Aim of the exercise. Beginning with the line containing "This screenshot has width=646, height=504." and ending with the line containing "You are a computer-use agent. The", write out each line of the records below exactly; pictures and lines outside that range are left out.

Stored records

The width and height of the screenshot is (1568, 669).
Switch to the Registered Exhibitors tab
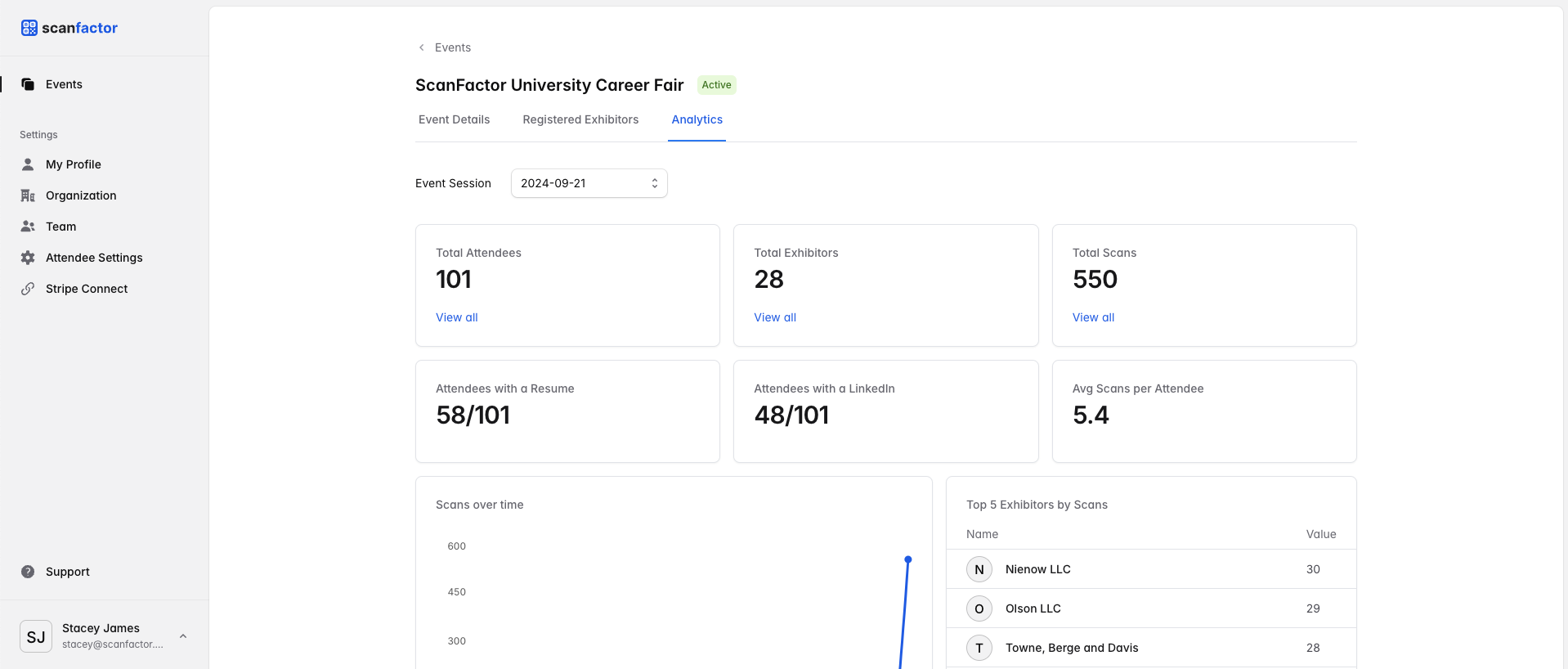tap(580, 119)
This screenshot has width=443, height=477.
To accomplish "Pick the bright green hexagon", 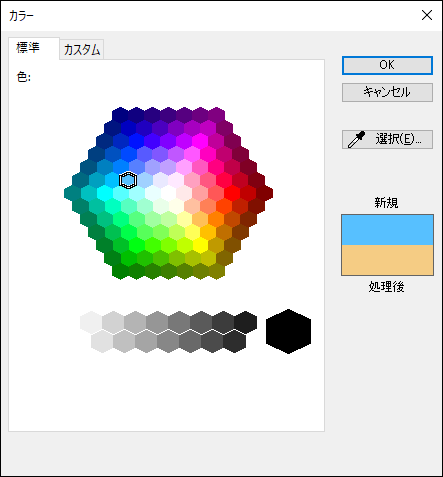I will [136, 246].
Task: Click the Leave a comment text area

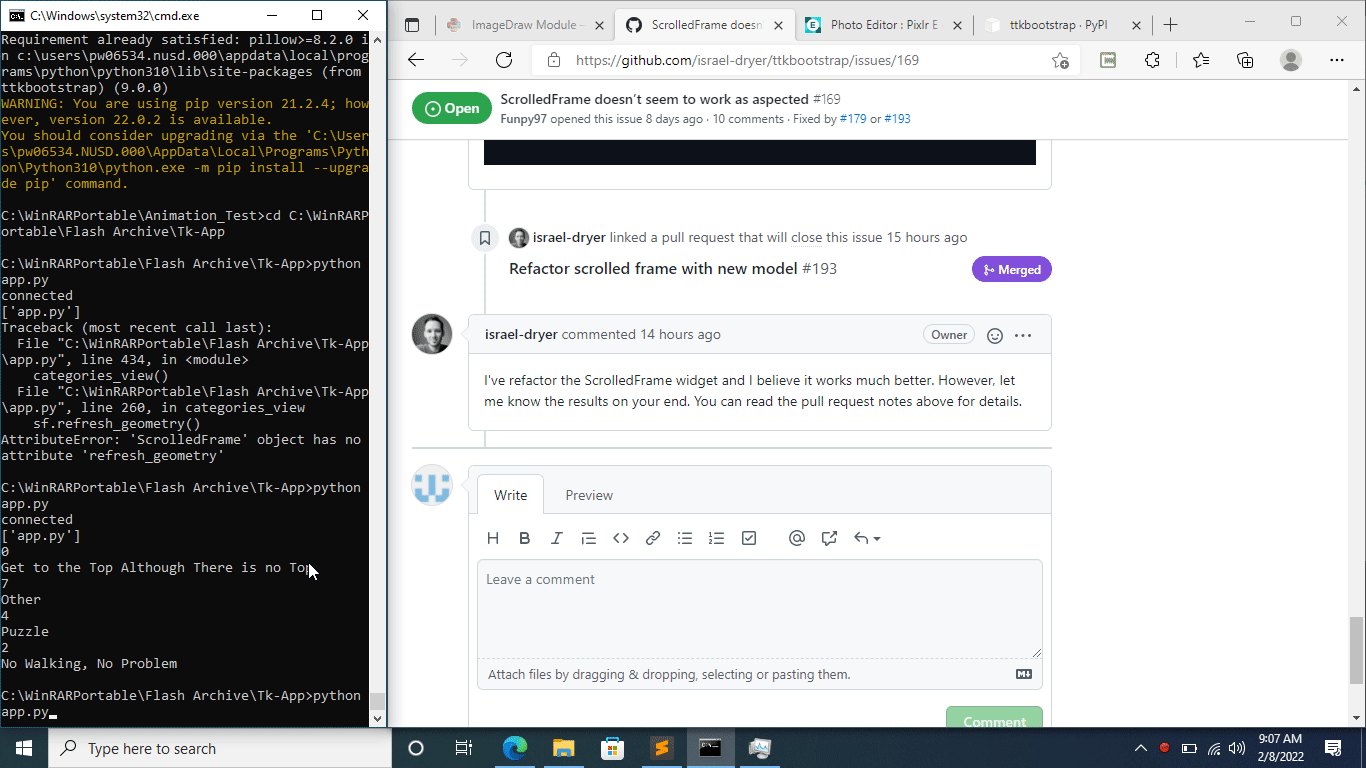Action: point(758,610)
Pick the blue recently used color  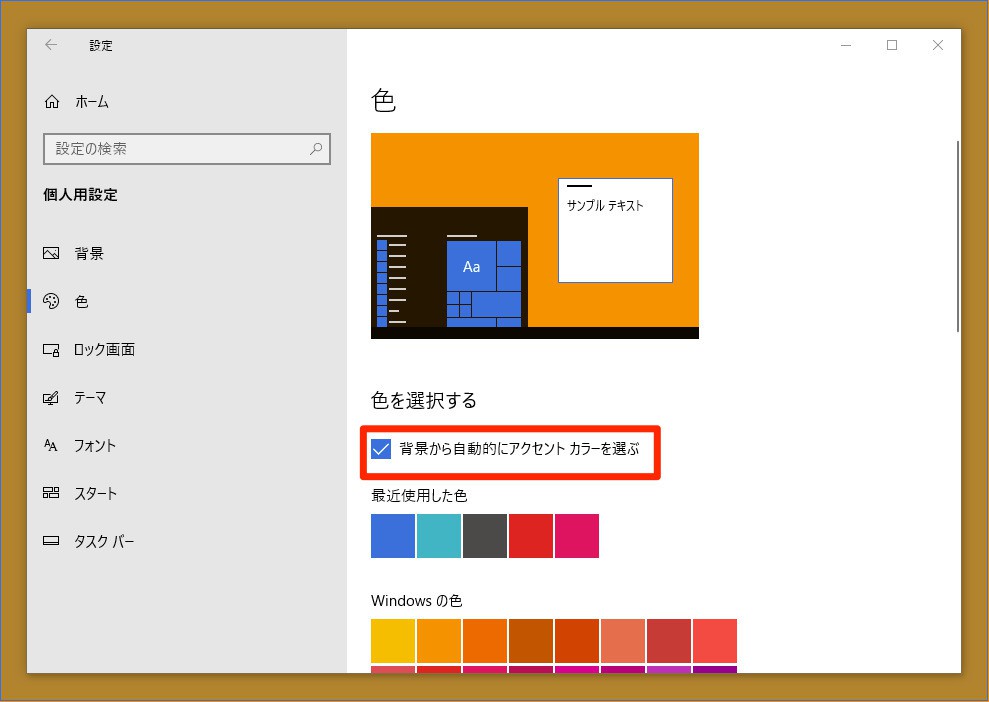[392, 536]
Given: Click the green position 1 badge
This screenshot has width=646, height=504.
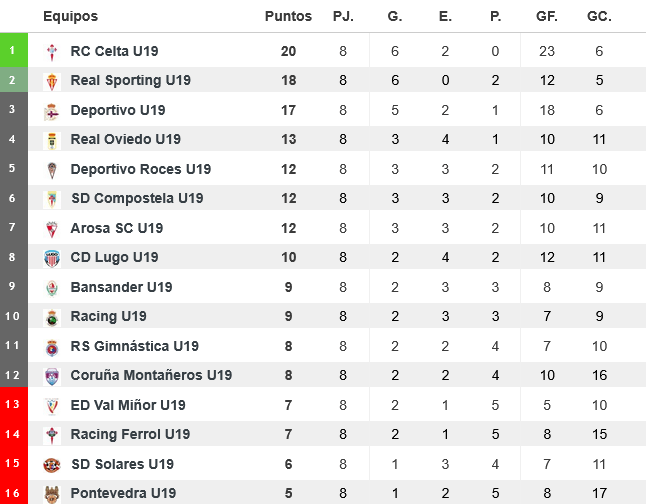Looking at the screenshot, I should pyautogui.click(x=12, y=50).
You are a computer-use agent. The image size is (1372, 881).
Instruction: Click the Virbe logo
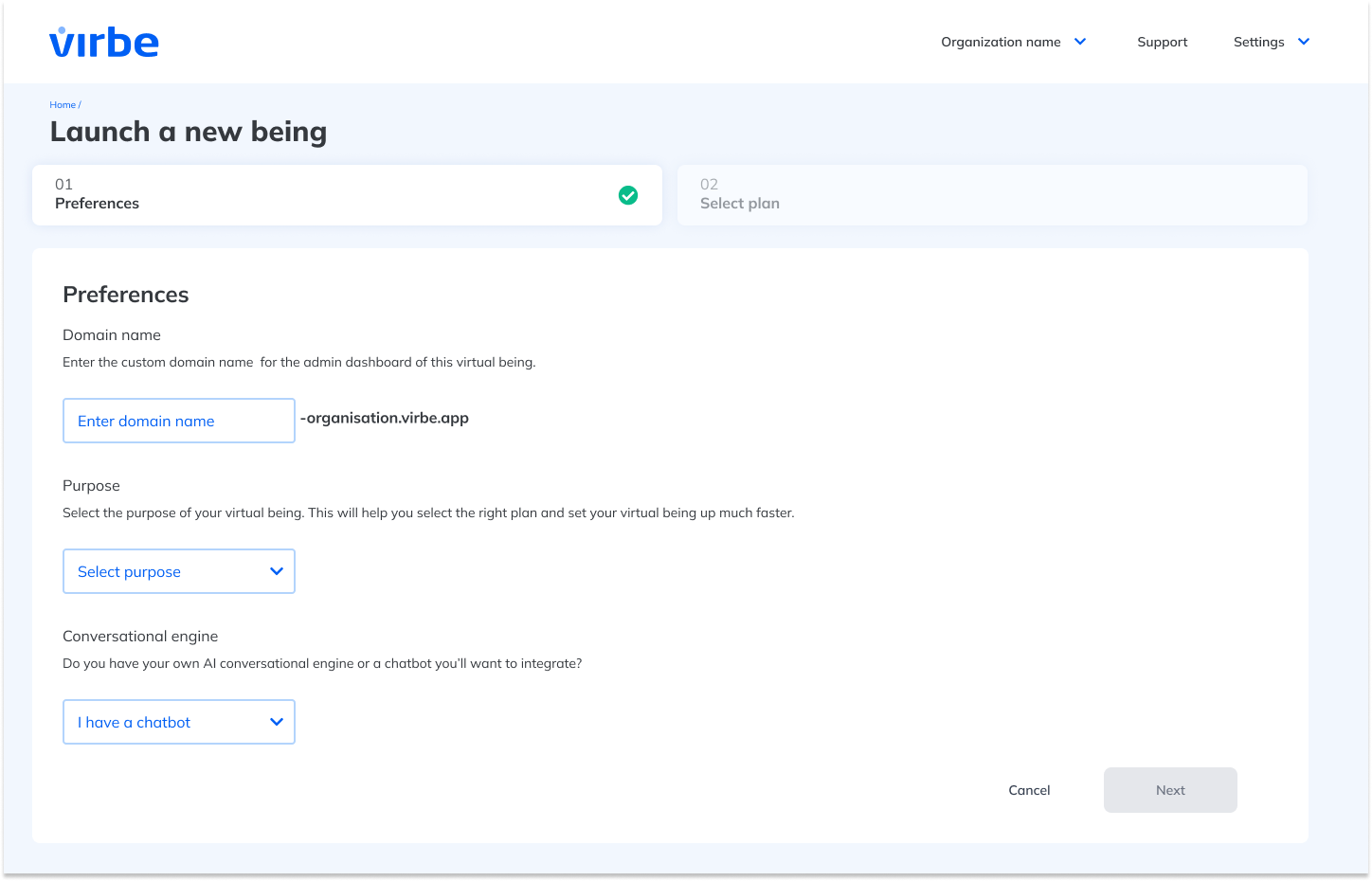click(x=104, y=43)
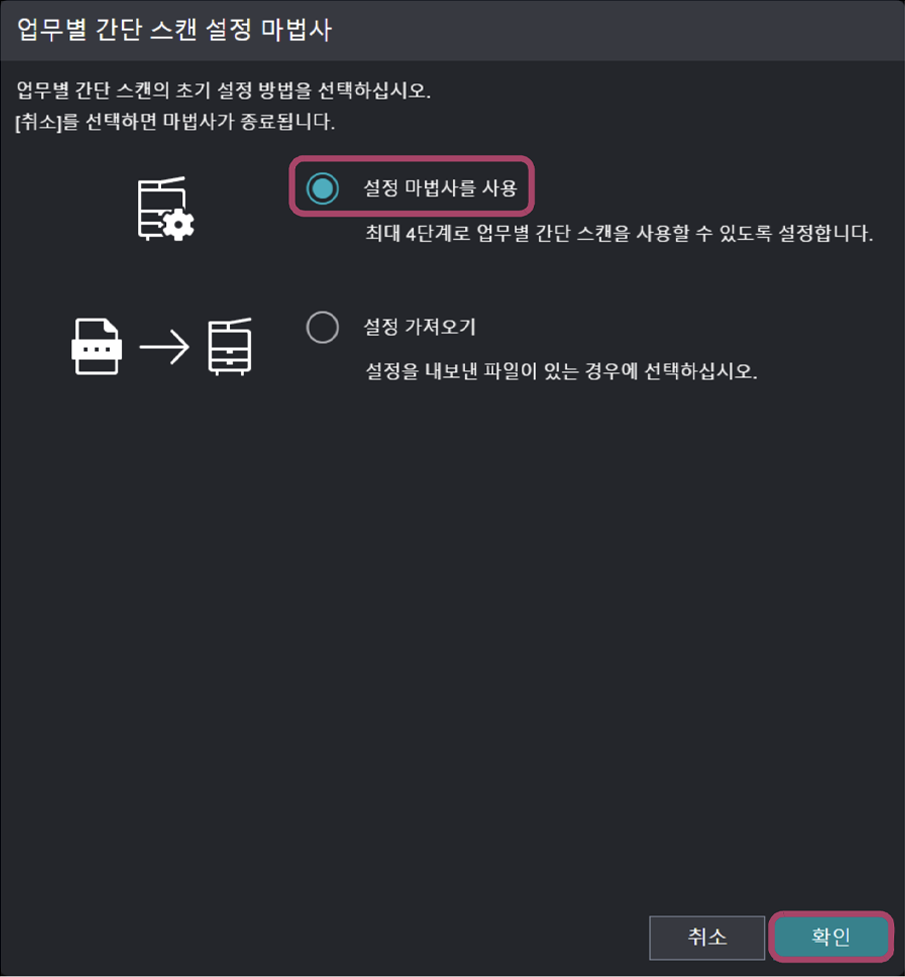Click the 취소 button
The image size is (905, 977).
pos(707,937)
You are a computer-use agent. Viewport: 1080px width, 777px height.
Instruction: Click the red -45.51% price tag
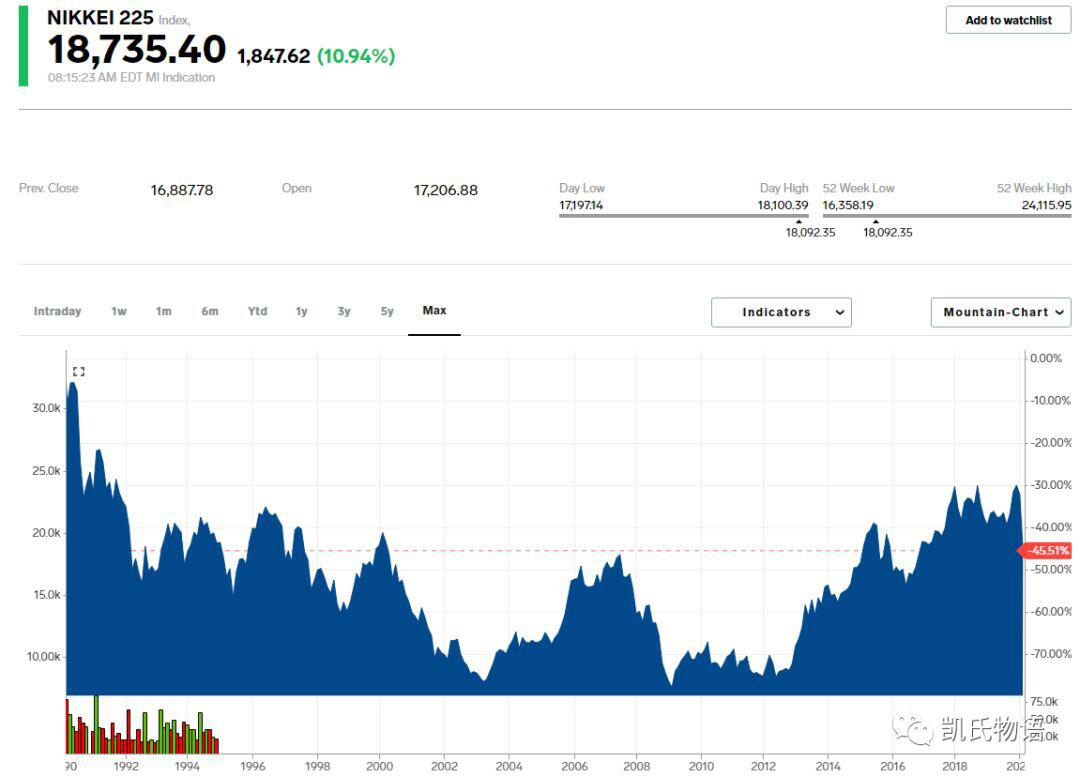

Solution to the problem.
This screenshot has width=646, height=504.
Looking at the screenshot, I should pyautogui.click(x=12, y=50).
You are a computer-use agent. The image size is (1372, 881).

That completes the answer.